Step 2: Crosscuting all the Pieces
Next I cross cut all the pieces I need using my tablesaw sled. The center piece is 4" x 4" and the six outer pieces are 4" x 1 3/4"
I then drill a 2 7/8" hole in the center of my middle piece using a large forstner bit.
Step 4: Round Over Edges
I'll ease the edges over with a 1/4" round over bit on my router table. If you want your armrest drink holder to look like mine then you'll only want to round over the top of each piece leaving the bottoms as is.
Step 5: Sand and Finish
Before glue-up you'll want to sand and finish all pieces. I used Minwax satin spray lacquer for my finish as it dries quick.
Step 6: Glue-up
I picked up some scrap leather from a local art scrap store. I'll glue all the pieces right on the smooth side. For the glue I used Titebond Quick and Thick but found it didn't work well for this application. Next time I may try wood glue or contact cement.
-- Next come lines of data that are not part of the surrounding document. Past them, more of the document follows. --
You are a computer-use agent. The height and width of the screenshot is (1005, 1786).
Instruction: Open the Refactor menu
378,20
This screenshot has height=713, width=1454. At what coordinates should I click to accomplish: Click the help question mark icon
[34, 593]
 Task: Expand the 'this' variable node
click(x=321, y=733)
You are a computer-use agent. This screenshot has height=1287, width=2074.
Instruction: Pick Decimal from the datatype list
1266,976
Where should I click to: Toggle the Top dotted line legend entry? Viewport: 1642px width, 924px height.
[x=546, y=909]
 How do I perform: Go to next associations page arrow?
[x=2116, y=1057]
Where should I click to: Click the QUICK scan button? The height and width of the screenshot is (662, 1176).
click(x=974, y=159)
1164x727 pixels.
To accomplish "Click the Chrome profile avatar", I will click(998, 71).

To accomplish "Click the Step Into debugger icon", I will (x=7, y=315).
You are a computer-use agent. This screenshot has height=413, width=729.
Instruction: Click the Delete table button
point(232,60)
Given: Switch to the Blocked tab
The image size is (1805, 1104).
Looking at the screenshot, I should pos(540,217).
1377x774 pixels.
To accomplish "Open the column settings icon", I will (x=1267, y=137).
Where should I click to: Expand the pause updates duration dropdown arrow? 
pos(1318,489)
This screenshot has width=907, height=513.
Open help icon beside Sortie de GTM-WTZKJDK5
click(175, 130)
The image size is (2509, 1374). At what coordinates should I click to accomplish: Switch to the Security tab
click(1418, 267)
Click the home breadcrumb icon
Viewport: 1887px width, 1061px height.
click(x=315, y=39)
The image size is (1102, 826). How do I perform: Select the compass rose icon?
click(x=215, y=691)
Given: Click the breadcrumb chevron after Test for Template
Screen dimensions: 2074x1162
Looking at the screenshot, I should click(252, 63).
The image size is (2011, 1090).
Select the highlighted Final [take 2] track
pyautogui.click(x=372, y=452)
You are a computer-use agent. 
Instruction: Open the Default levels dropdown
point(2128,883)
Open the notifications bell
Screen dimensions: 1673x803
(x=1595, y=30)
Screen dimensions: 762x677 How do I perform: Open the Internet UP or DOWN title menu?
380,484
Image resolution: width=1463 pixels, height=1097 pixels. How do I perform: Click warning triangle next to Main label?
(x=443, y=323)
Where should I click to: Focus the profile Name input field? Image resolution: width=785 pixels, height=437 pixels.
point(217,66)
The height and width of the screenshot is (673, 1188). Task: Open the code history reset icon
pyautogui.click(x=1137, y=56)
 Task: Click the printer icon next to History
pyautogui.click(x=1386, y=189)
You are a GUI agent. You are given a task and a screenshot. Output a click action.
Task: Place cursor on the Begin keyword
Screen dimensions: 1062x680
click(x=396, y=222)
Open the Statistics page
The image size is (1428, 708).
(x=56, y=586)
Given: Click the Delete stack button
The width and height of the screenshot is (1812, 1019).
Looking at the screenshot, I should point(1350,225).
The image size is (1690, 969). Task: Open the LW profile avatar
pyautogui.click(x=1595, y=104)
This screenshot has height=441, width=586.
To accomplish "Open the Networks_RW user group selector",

Step 7: Cutting Leather to Length
Once dry cut the leather to length using an utility knife or exact-o knife.
Step 8: Adding Reinforcement to the Bottom
I dove into this project without a plan and thought maybe the leather would be a strong enough bottom if glued taught. I decided that the bottom needed some reinforcement so I used contact cement to glue another piece of leather to a 1/8" thick piece of red oak.
Step 9: Gluing the Bottom Reinforcement
And finally use contact cement to glue the bottom reinforcement right to the underside of the drink holder and you're done!